Cette thèse fait le choix du concept de cosmopolitisme en lieu et place de celui de multiculturalisme : quand ce dernier offre une conception de la société comme un ensemble donné de communautés culturelles préconstituées et cloisonnées, la vision « cosmopolite » valorise à rebours l’affiliation volontaire et révocable des individus à une pluralité de groupes aux frontières mouvantes.

Les études sur la diversité s’attachent plutôt à la ville dans son ensemble ou au quartier et à ses espaces publics où peuvent se croiser, voire interagir les individus ; il en est de même du quartier de la gare, ou des marchés. Mon choix s’est porté sur une rue en ce qu’elle constitue un espace à la jonction entre ces différents lieux du cosmopolitisme : plus qu’une simple juxtaposition de quartiers ethniques ou multiethniques, l’étude de la rue en tant qu’axe de mise en continuité spatiale conduit à envisager les ruptures, les mises en relation, les différentes échelles spatiales et temporelles ; elle est aussi le lieu d’un cosmopolitisme vécu, mêlant récits individuels et collectifs, marchandisation et appropriation.

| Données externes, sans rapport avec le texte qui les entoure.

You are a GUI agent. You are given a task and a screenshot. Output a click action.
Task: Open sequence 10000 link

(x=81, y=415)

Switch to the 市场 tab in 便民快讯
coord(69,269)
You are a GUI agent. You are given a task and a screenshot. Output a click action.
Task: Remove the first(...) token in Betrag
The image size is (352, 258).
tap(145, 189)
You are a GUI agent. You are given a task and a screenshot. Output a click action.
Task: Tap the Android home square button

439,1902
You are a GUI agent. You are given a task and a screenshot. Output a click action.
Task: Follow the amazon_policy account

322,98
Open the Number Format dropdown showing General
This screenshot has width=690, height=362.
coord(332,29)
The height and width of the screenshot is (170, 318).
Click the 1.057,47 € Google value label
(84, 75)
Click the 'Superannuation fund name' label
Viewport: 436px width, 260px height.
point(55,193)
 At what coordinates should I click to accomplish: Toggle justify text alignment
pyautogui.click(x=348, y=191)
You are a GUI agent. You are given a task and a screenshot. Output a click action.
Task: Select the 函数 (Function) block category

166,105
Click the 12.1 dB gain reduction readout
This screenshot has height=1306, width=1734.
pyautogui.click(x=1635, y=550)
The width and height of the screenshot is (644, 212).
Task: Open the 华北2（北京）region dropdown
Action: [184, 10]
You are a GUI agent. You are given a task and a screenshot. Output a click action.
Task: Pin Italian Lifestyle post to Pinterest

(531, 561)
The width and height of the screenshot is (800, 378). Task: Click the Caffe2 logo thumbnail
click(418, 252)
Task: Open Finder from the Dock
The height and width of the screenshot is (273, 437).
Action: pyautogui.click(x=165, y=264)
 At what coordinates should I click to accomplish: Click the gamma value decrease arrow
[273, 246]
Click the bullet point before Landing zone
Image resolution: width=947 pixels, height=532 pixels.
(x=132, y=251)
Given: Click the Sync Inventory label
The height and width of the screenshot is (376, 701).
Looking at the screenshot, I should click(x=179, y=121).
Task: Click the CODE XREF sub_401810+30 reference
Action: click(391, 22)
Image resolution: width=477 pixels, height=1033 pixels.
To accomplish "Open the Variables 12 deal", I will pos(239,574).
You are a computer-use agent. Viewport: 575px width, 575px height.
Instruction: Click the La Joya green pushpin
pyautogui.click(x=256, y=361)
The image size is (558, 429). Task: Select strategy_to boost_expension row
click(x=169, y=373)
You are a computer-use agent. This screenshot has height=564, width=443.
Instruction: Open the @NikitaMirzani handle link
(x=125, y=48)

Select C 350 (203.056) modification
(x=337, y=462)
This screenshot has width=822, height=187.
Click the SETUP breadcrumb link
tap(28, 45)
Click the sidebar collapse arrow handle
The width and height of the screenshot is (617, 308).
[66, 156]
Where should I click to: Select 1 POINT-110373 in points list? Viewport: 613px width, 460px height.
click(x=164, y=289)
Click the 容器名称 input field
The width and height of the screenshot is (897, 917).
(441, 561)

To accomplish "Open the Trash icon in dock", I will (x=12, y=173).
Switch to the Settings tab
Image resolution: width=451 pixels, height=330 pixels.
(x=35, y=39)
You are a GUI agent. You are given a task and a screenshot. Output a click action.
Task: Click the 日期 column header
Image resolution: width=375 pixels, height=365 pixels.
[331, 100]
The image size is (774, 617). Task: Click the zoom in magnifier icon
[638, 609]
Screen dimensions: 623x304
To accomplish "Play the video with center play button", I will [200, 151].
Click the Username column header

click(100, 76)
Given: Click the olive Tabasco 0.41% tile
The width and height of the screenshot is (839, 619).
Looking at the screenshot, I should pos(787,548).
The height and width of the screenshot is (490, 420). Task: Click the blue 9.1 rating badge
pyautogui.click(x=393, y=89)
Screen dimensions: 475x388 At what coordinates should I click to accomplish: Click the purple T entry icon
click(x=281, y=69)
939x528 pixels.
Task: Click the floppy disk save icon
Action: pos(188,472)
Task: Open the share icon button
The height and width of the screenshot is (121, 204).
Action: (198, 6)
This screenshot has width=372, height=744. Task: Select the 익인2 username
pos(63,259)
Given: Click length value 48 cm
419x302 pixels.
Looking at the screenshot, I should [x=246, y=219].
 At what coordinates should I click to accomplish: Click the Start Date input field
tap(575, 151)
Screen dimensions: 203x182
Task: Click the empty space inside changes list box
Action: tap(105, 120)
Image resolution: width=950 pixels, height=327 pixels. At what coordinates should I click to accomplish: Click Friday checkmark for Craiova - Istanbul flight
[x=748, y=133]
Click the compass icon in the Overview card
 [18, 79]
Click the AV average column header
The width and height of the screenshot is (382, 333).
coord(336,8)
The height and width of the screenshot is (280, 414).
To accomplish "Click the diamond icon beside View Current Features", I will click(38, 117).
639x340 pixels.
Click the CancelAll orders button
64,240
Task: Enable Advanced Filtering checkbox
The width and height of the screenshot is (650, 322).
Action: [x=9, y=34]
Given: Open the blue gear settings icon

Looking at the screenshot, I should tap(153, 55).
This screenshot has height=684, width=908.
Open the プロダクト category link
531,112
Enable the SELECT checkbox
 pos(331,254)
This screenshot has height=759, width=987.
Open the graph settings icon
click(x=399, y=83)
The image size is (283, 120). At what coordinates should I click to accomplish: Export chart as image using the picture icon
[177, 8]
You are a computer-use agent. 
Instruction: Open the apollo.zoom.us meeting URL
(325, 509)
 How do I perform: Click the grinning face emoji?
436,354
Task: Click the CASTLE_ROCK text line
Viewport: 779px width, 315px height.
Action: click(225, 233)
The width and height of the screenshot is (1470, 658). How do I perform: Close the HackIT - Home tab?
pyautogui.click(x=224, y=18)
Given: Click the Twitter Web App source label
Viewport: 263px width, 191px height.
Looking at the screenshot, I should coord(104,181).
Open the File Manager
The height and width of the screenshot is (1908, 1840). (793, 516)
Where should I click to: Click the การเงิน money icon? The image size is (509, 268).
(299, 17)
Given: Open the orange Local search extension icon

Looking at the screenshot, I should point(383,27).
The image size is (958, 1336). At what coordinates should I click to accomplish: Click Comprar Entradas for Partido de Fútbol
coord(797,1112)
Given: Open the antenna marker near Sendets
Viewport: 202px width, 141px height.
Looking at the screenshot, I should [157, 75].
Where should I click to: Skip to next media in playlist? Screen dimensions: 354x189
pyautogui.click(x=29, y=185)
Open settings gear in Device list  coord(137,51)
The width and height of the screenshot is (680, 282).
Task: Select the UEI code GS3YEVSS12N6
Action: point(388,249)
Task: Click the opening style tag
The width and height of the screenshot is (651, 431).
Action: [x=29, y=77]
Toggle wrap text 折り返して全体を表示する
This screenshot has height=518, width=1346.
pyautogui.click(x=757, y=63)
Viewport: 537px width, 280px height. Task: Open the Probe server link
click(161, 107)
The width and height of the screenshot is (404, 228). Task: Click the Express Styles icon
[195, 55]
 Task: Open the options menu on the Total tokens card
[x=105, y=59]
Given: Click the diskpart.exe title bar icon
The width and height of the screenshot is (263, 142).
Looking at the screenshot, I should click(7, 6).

Deux grandes questions ont guidé le travail : comment les différents acteurs dans la ville utilisent les images et récits urbains cosmopolites pour aménager, transformer, recréer, voire faire de la ville ? Dans quelle mesure la construction d’une mémoire cosmopolite de la ville tient compte des représentations et pratiques des habitants et des impératifs internationaux de positionnement dans la hiérarchie urbaine internationale ? La thèse est organisée autour des trois grandes dimensions du cosmopolitisme : un cosmopolitisme comme projet identitaire et politique inscrit dans la continuité de l’histoire montréalaise, un cosmopolitisme instrumentalisé comme marchandise dans des stratégies de branding (notamment au sein des quartiers ethniques ou du quartier des Spectacles), et enfin, un cosmopolitisme vécu, pratiqué et raconté par les habitants.

Pour mener ce travail, j’ai adopté une méthode « sensible » et qualitative fondée notamment sur la marche, à la fois solitaire, « accompagnée » et collective. Ces trois formes de marches ont révélé combien le contact avec les lieux conduit à une immédiateté, un lien direct avec le temps et l’espace. La marche m’a conduite à réfléchir sur cette pratique au sein même des ré-investissements individuels et collectifs des citadins par rapport au boulevard. Dans une volonté d’interroger les mises en récit des résidents et usagers, plus d’une centaine d’entretiens ont été réalisés avec des habitants, acteurs institutionnels, associatifs, commerçants, etc. De surcroît, j’ai mené des observations centrées sur le paysage urbain, lors de « lieux-moments » particuliers (fêtes, visites urbaines), mais aussi lors des consultations publiques. Articles de presse, rapports et autres documents provenant d’institutionnels, de promoteurs ou encore d’associations ont également été collectés et utilisés. Enfin, une trentaine de romans et autres textes littéraires considérés comme mode d’appréhension alternatif de la réalité géographique ont complété le matériau d’étude. Dans cette approche, j’ai tenté de tenir ensemble plusieurs échelles, tant du linéaire du boulevard que de son épaisseur, celle de la rue dans son entier, celles de micro-quartiers ethniques ou multiethniques (Quartier chinois, Petite Italie, Mile End), ou encore celles de lieux ponctuels (commerces, restaurants ou encore institutions).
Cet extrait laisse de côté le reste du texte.